### GIVEN REQUEST
Please rewrite the part of the HTML structure text below that opens with "If a server" and closes with "the document is.", putting "XML" in place of every "SGML".

### DOCUMENT SECTION

____________

If a server knows the structure of the document it sends,
it should be able to send the document using SGML, ASN/1,
MIME, or whatever transport mechanism we chose. This is the
real value of standardizing on SGML: the syntax is one
thing, but we don't even have to use it! We have a DTD
that tells, in a more abstract way, what the content of
the document is.

With that in mind, I suggest we make HTML2 more prescriptive
than HTML. It should match the way documents are structured
and processed more than the way they are typed in a text editor.

For example, the following document is legal, but it's a pain
to process:

--cut-here
Content-Type: text/x-html

<html>
Here's the first paragraph. It's at the out structural level.<P>

The is the <em>Second</em> paragraph.
<body>
Here's another paragraph.
<H1>Another one</h1>
The last paragraph.
</body>
</html>

--cut-here

Imagine you want to parse that document and answer queries
like: "show me the second paragraph of the document."

HTML isn't supposed to be too sophisticated, but it _is_
supposed to model typical word-processor documents fairly
well. A paragraph is a pretty fundamental chunk of information.

____________

### DATA BLOCK
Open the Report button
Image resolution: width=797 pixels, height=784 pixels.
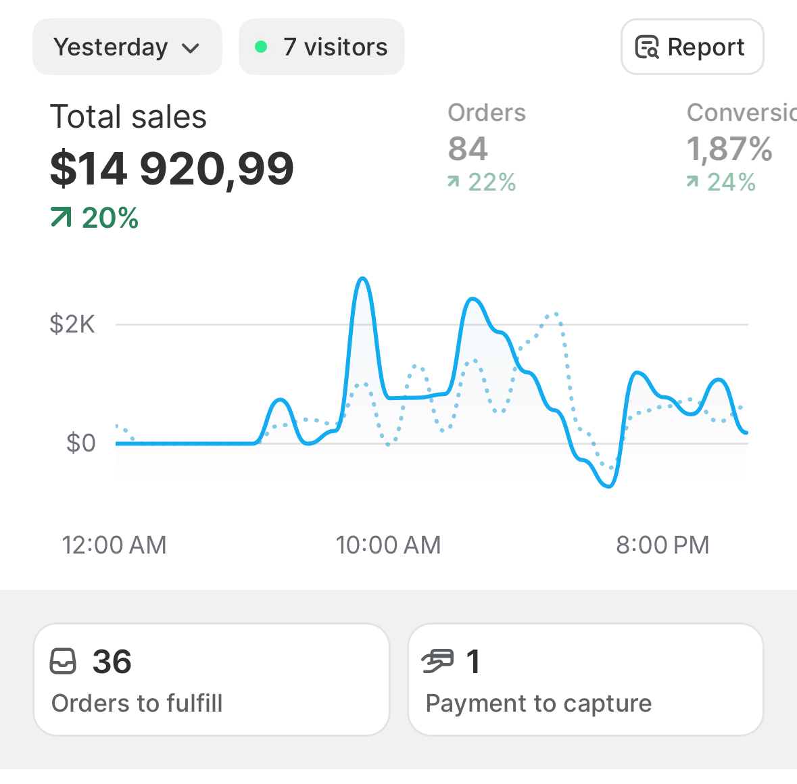point(692,47)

____________

### EXERCISE ANSWER
If a server knows the structure of the document it sends,
it should be able to send the document using XML, ASN/1,
MIME, or whatever transport mechanism we chose. This is the
real value of standardizing on XML: the syntax is one
thing, but we don't even have to use it! We have a DTD
that tells, in a more abstract way, what the content of
the document is.